Import the module in your C++ code:

import neko.system;

To install NekoSystem using vcpkg, run the following command:

vcpkg install neko-system

Or add it to your vcpkg.json:

{
  "dependencies": ["neko-system"]
}

Then in your CMakeLists.txt:

find_package(NekoSystem CONFIG REQUIRED)
target_link_libraries(your_target PRIVATE Neko::System)

When configuring your project, specify the vcpkg toolchain file:

cmake -B build -DCMAKE_PREFIX_PATH=/path/to/vcpkg/installed/x64-windows
cmake --build build --config Debug

Note: Installing via vcpkg does not support modules.

To install NekoSystem using Conan, add the following to your conanfile.txt:

[requires]
neko-system/[*]

[generators]
CMakeDeps
CMakeToolchain

Or use it in your conanfile.py:

from conan import ConanFile

class YourProject(ConanFile):
    requires = "neko-system/[*]"
    generators = "CMakeDeps", "CMakeToolchain"

Then install and use:

conan install . --build=missing
cmake -B build -DCMAKE_TOOLCHAIN_FILE=build/conan_toolchain.cmake
cmake --build build

In your CMakeLists.txt:

find_package(NekoSystem CONFIG REQUIRED)
target_link_libraries(your_target PRIVATE Neko::System)
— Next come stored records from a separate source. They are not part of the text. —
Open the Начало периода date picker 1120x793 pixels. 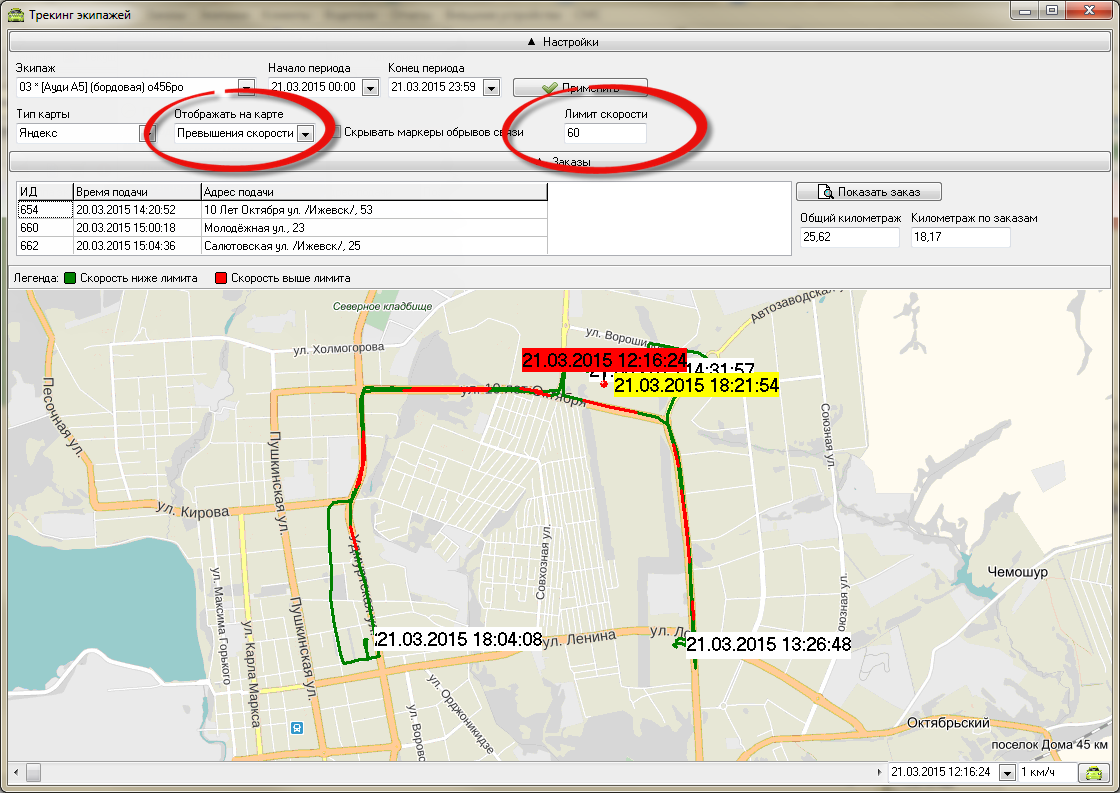(370, 87)
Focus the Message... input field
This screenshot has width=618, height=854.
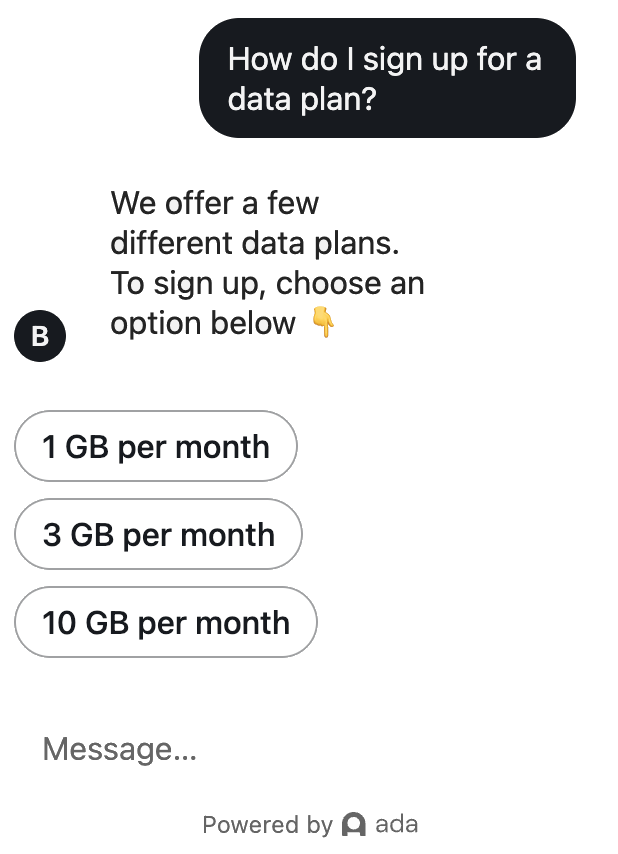tap(300, 749)
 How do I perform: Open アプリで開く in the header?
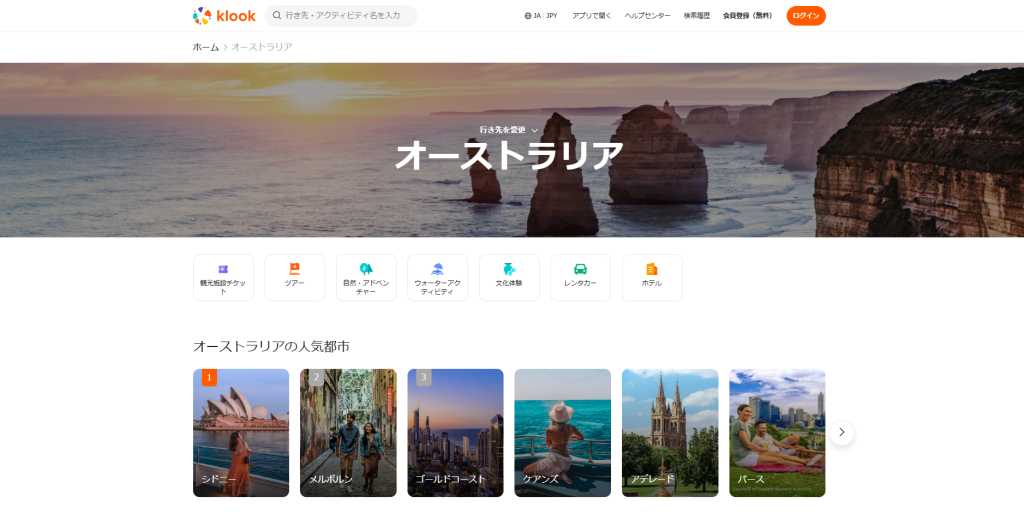click(x=592, y=16)
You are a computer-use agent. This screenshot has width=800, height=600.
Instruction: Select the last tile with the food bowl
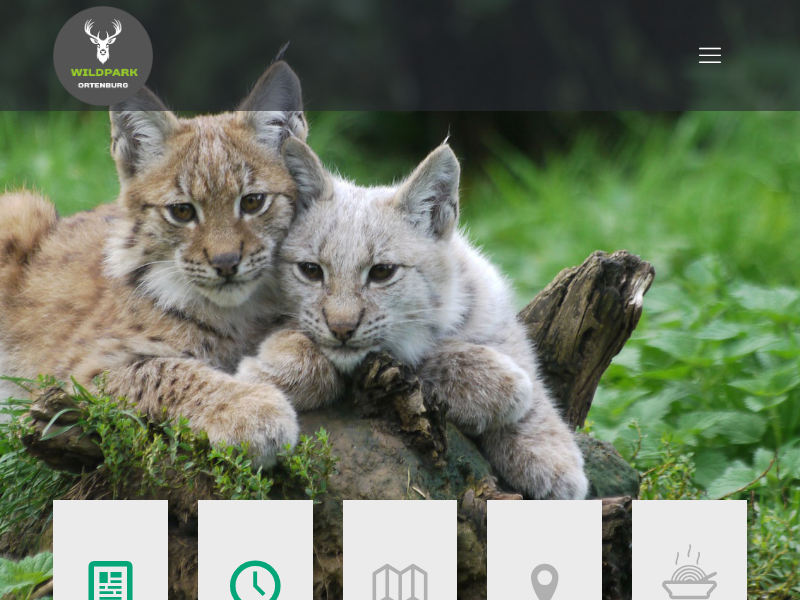(689, 530)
To enable C++20 module support with Conan, use the enable_module option:

conan install . --build=missing -o neko-system/[*]:enable_module=True

Or specify it in your conanfile.txt:

[requires]
neko-system/[*]

[options]
neko-system/*:enable_module=True

[generators]
CMakeDeps
CMakeToolchain

Or in your conanfile.py:

from conan import ConanFile

class YourProject(ConanFile):
    requires = "neko-system/[*]"
    generators = "CMakeDeps", "CMakeToolchain"
    
    def configure(self):
        self.options["neko-system"].enable_module = True

Then link against the module target in your CMakeLists.txt:

find_package(NekoSystem CONFIG REQUIRED)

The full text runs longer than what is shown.